May 4th, 2013 Posted by | Tags: ,

While we’re just about to finally get that Lobo DLC for Injustice: Gods Among Us, Netherrealm Studios just released confirmation that the second character on that list will be none other than Batgirl. Because the game needed more Batman characters. Regardless, this only supports a rumored list of downloadable characters that’s been making the rounds. I’ll continue these updates for each official reveal. Even if the rumored fourth named isn’t even a DC comic character.

BATGIRL

Alias: Barbara Gordon, Oracle
First Appearance: Detective Comics #359 (1967)
Powers: Skilled martial artist and acrobat, super intelligent, world’s greatest hacker
Other Media: A lot of Batman cartoons, the 60’s Batman show and also that one movie that killed Alicia Silverstone’s career

The original, original Batgirl was Betty Kane. Back in the early 60’s, writers decided to fight the claim that Batman and Robin were gay by introducing Batwoman and Bat-Girl. Betty and her aunt Kathy had a thing for Batman and Robin, so they started fighting crime for the sake of tapping that Bat-ass. They made a handful of appearances, but faded into obscurity. Betty came back eventually and found a new identity as Flamebird (much like Nightwing, Flamebird is a name of an old Kryptonian superhero). She was recently seen fighting crime along with the current Batwoman, her cousin Kate Kane. The two had a falling out and Flamebird went off to patrol the streets alone. She received a grave injury and was last seen hospitalized.

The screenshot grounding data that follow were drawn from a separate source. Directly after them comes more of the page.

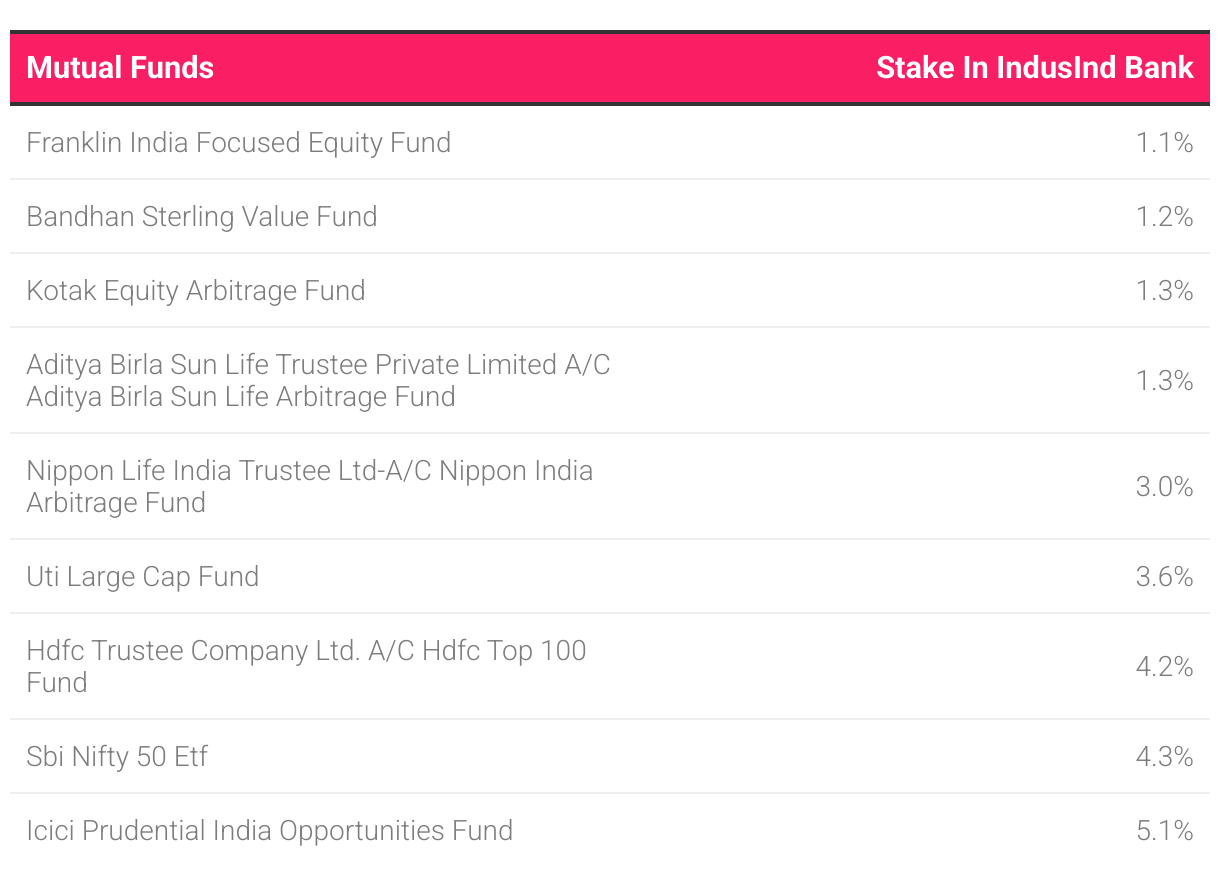Select Hdfc Top 100 Fund name
The width and height of the screenshot is (1220, 876).
pos(306,666)
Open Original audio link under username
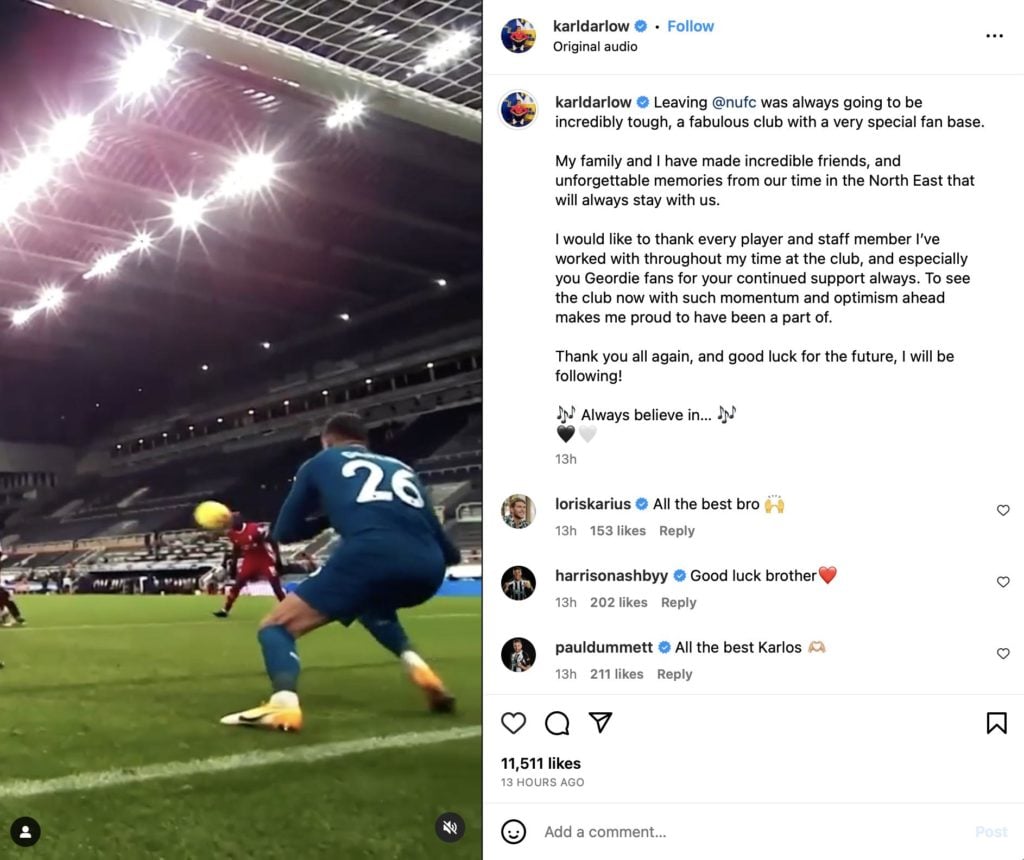Screen dimensions: 1024x860 (x=595, y=46)
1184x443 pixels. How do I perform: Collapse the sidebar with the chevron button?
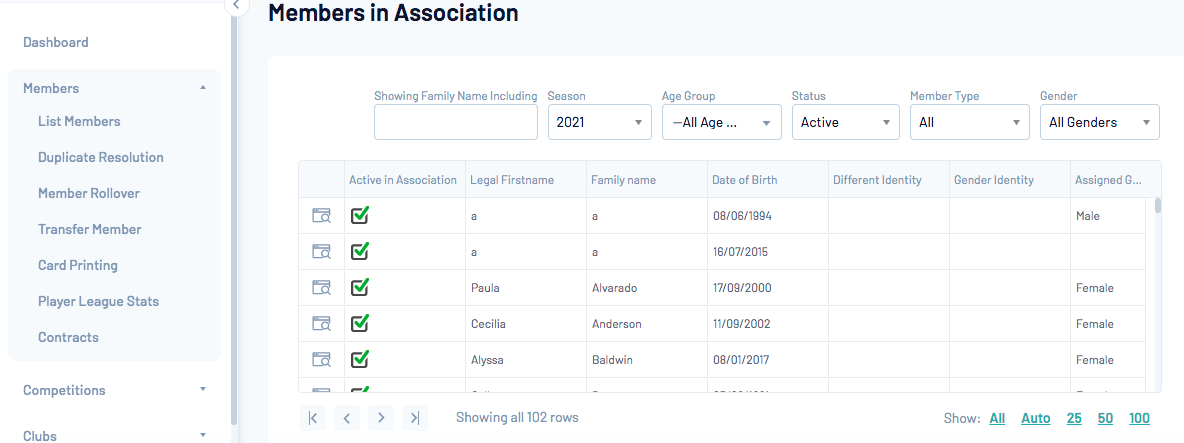click(x=236, y=5)
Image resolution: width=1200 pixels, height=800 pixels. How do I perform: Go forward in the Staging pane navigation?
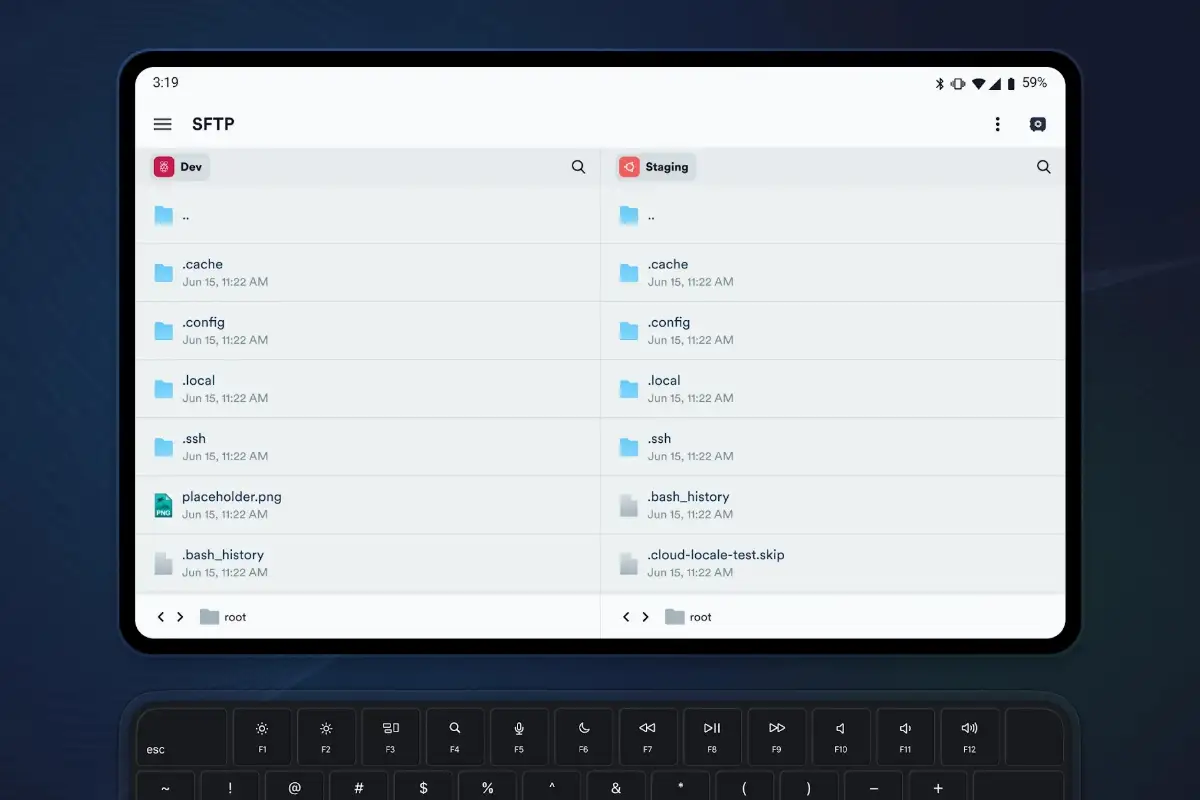tap(646, 617)
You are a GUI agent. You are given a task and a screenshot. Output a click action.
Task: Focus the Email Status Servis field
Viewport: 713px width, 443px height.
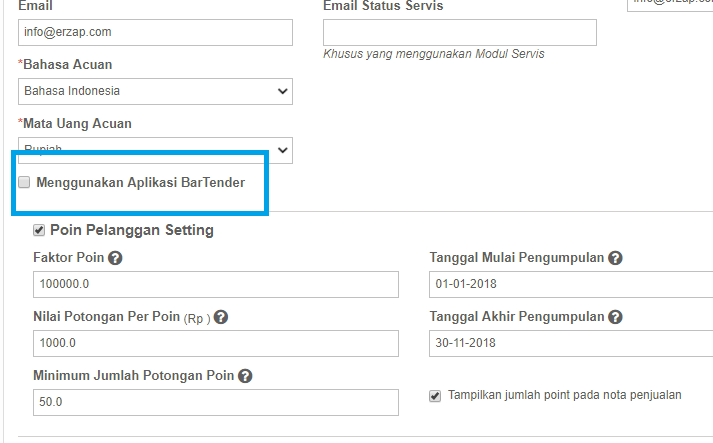point(460,32)
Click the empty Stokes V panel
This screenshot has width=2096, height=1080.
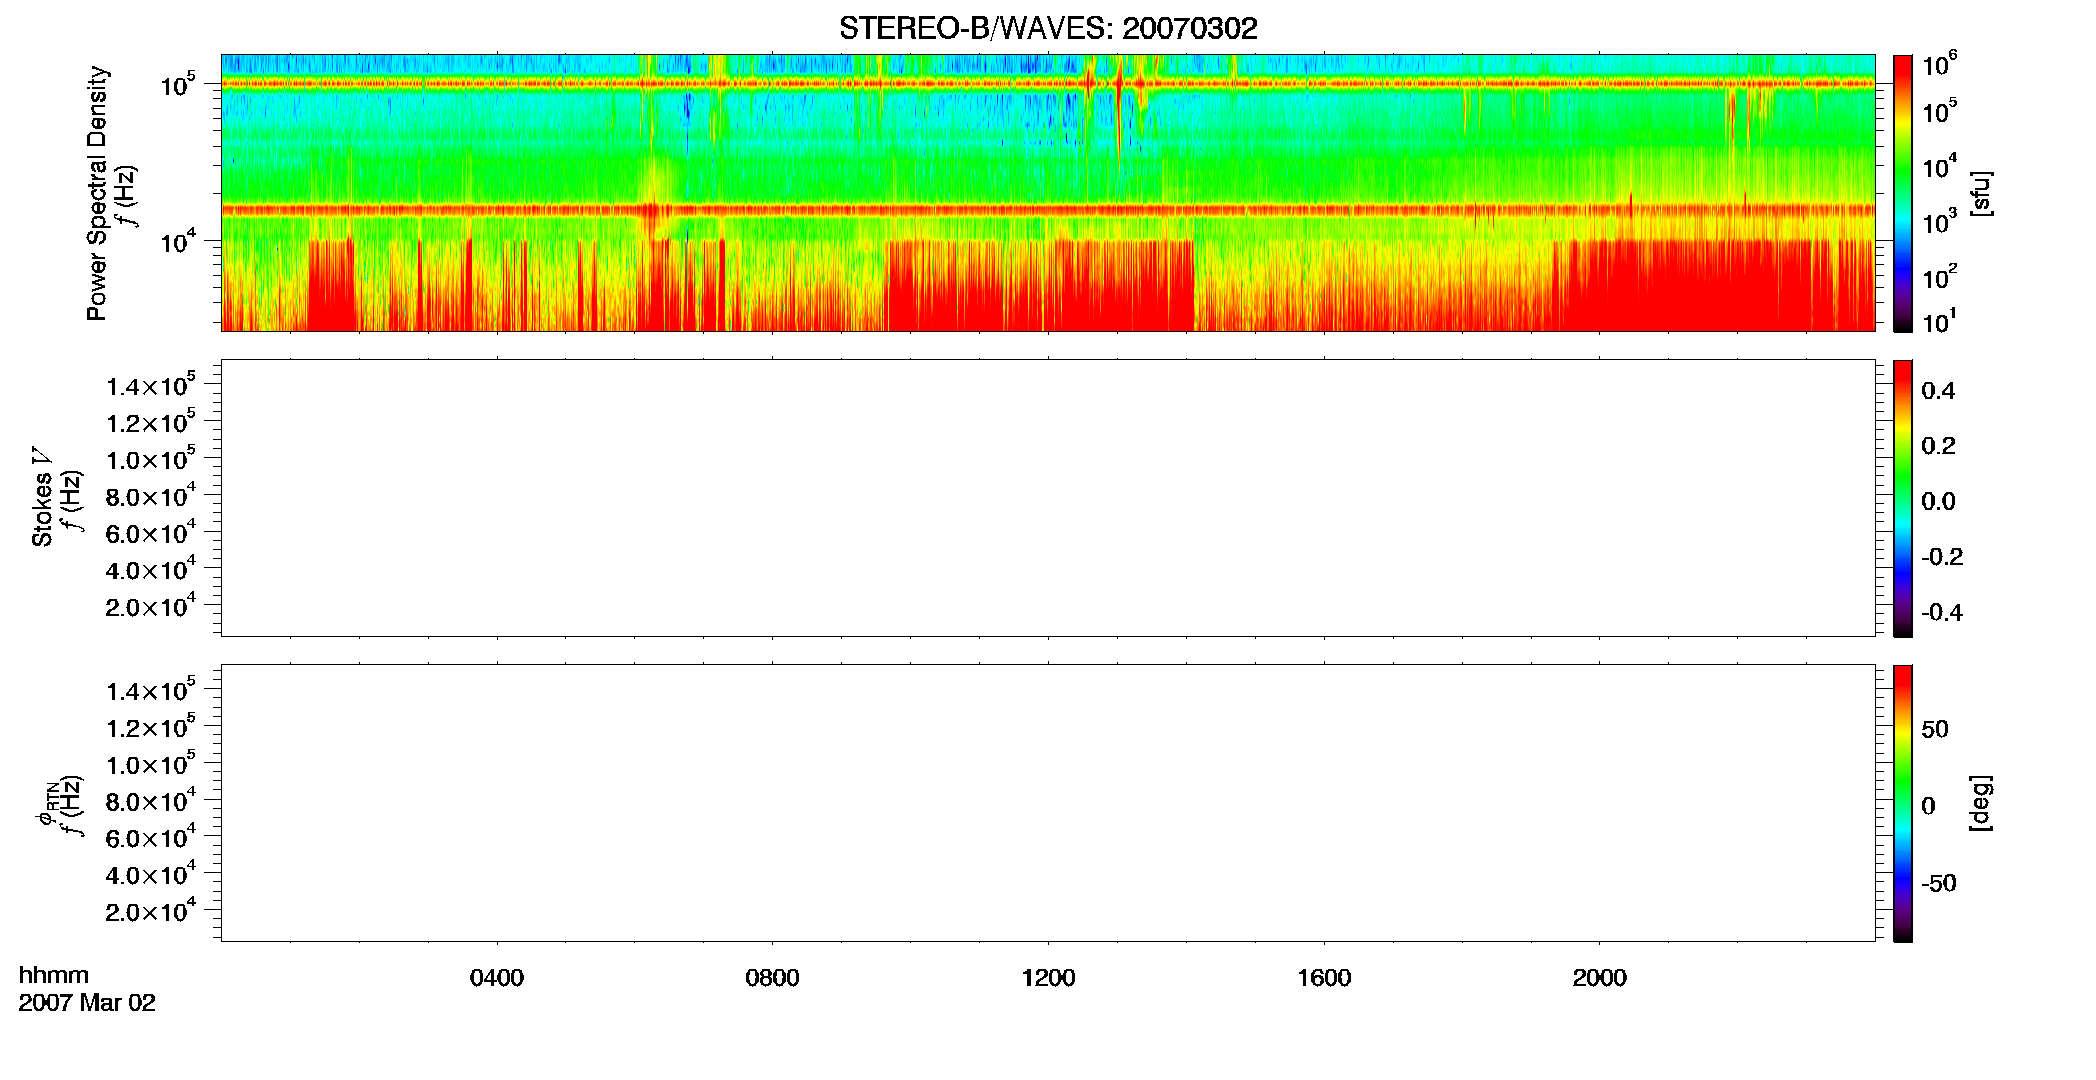[1048, 498]
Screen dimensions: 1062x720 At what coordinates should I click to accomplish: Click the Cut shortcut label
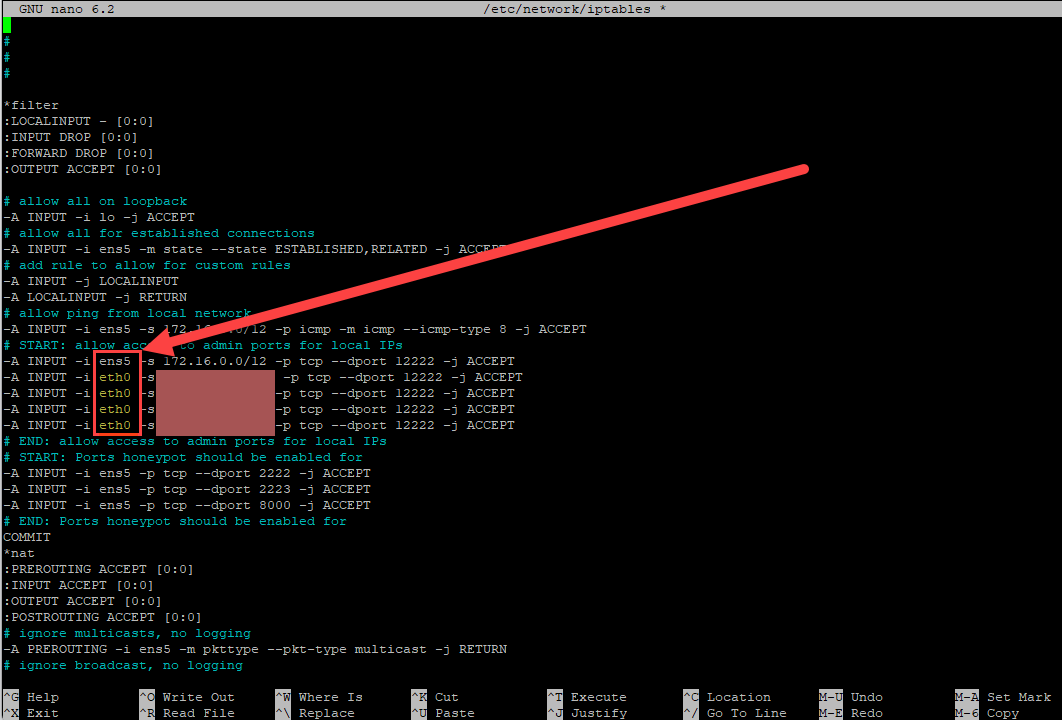point(446,697)
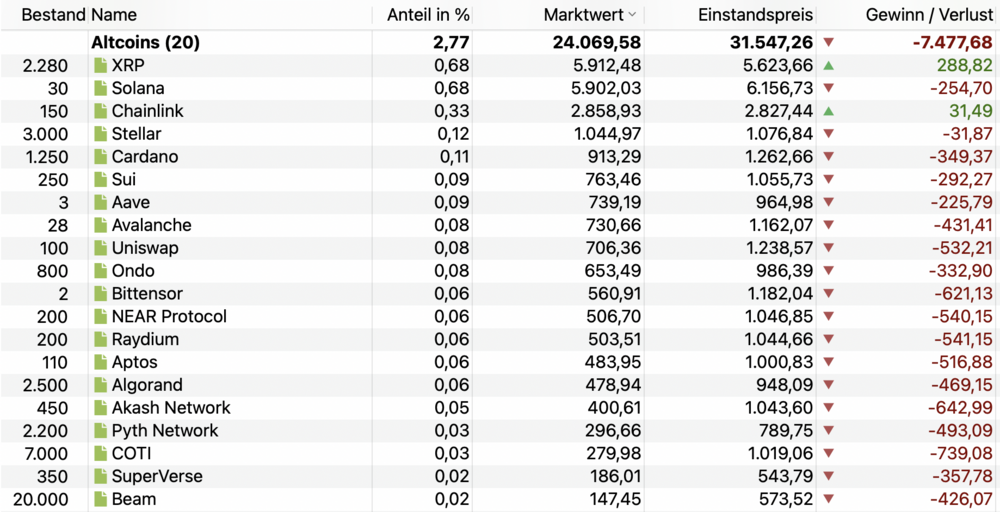
Task: Click the green gain arrow for Chainlink
Action: [x=828, y=111]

Barbara Gordon was the adopted daughter of Commissioner Gordon. A librarian during the day, she felt the need to do something to help her father and ultimately do good. Despite Batman trying to shut her down, she refused to give up her persona as Batgirl. She became a huge hit, due to being a more independent female role model and was popular enough to become a major character in the final season of the 60’s Batman show. A season that occurred a year after her debut.

Batgirl mostly teamed up with Robin and Supergirl, having a romantic relationship with the former. In the late-80’s, writer Alan Moore changed the Batgirl game with his Joker-centric story Killing Joke, where the Joker decided to prove a point by screwing up Commissioner Gordon’s life so hard that he’d make him snap. This included Joker shooting Barbara in the stomach, which shattered her spine. He removed Barbara’s clothes and snapped photos in order to torture her father more, though it’s been insisted by the author that Joker didn’t go further with her. The comic ended with a meaningful scene that involved Batman and Joker laughing together as Batman took Joker into custody. Barbara – paralyzed from the gunshot – wasn’t really pleased with that. Guess you just had to be there.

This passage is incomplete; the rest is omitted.